Paylaş
50-60 ton yakıt için çok geçti, Paşa Limanı ile Ilıca Yıldız Burnu arasında sahile kadar geldi. Ve de denize karıştı. Temizleme çalışmaları başlatıldı. Turizmciler doğal olarak tedirgin oldu. Kirlilik konusu yargıya da taşındı.
SABIRSIZLIKLA YANIT BEKLİYORUM
Son olarak 7 Mart’ta bir dizi soru sıraladım. Özetleyip etkililerden, yetkililerden yanıt beklediğimi yineliyorum:
* Sızan yakıtın miktarı ne kadardır? Çeşme kıyılarının nereden nereye kadarını etkilemiştir?
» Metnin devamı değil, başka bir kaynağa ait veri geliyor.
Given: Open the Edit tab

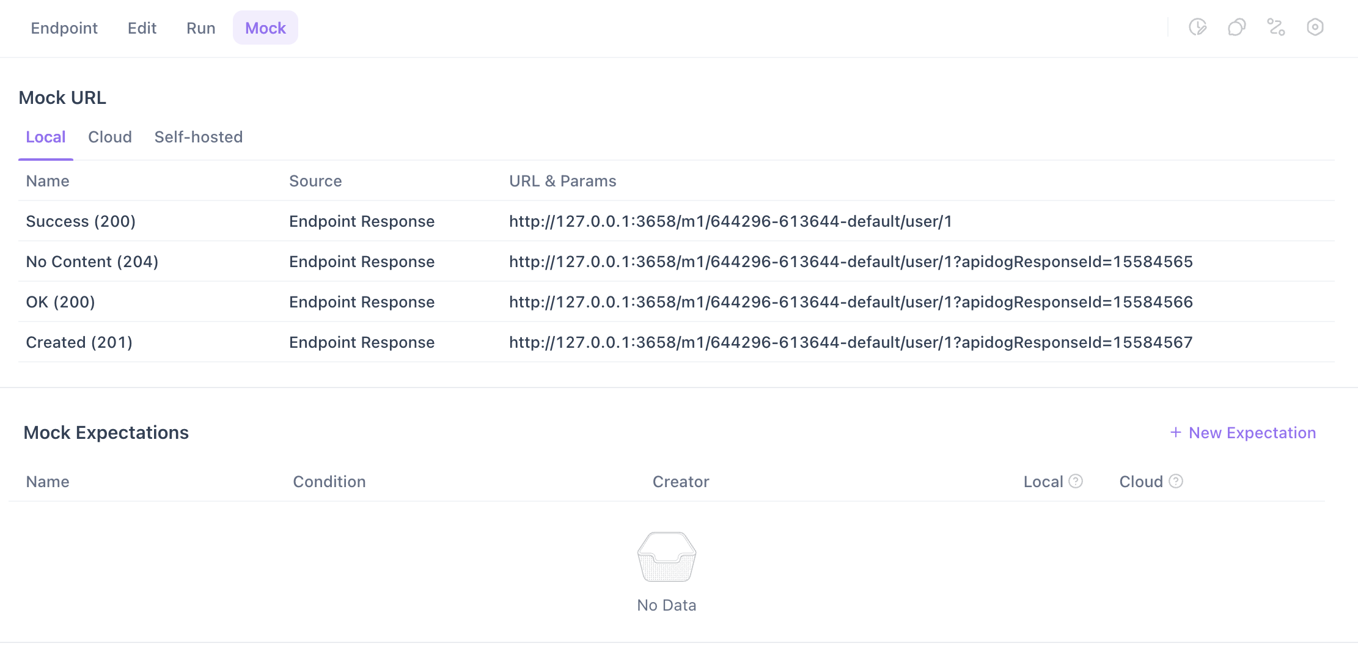Looking at the screenshot, I should (x=142, y=28).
* Temizleme çalışmaları ne aşamadadır? Kıyıya vurup da çıkarılan yakıtın miktarı nedir?
* Denize karışan yakıt miktarı nedir? Ya da ne kadar yakıt karıştığı tahmin edilmektedir?
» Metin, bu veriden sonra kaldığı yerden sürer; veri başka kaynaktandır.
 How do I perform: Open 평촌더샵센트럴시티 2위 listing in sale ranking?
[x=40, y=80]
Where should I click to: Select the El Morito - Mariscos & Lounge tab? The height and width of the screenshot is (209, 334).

* Deniz ve sahil temizlenmiş midir?
* İlçeye gelen ya da gelecek olanların içi rahat olmalı mıdır? Evi, yazlığı olanlar, ilçenin cennet sahiline ve denizine güvenmeli midir?
* Çeşme’deki deniz ve kıyı kirliliğiyle ilgili açıklama yapılacak mı? Kim ya da kimler, “Kimse merak etmesin Çeşme’nin denizi tertemiz. Asla tehlike yok. Huzurla yüzebilirsiniz” diyebilecek?
(Dilerim ve umutla bekliyorum, herkese rahat soluk aldıracak bir yanıt alırım. Ve de bu köşede mutlulukla duyururum. Bu olayın kötü bir anı olarak kalmasını, Çeşme’nin deniziyle, sahiliyle ‘pırıl pırıl bir cennet’ olarak anılmasını, çok ve de çok iyi turizm sezonu geçirmesini diliyorum.)
BİLİRKİŞİ RAPORU AÇIKLANDI
İç açıcı değil
BU yazıyı hazırlamıştım ki, önceki gün gazetelerde bir haber yayımlandı. Ana Yaşam Vakfı (AYVA) Yönetim Kurulu Başkanı Mehmet Refik Soyer’in Çeşme’de evi olan bir vatandaş olarak zarar gördüğü gerekçesiyle açtığı davada mahkemenin görevlendirdiği bilirkişi heyetinin raporu tamamlanmış. Raporun sonuç bölümünde şu görüşlere yer verilmiş:
“Kazaya geç ve yetersiz müdahale yapılmıştır. Temizlik çalışmaları geç başlamış ve yetersiz teknoloji uygulanmıştır. Bu nedenle ekosistemin tüm unsurlarında telafi edilemeyecek zararlar meydana gelmiş ve etkileri önümüzdeki onlarca yıl devam edecektir.”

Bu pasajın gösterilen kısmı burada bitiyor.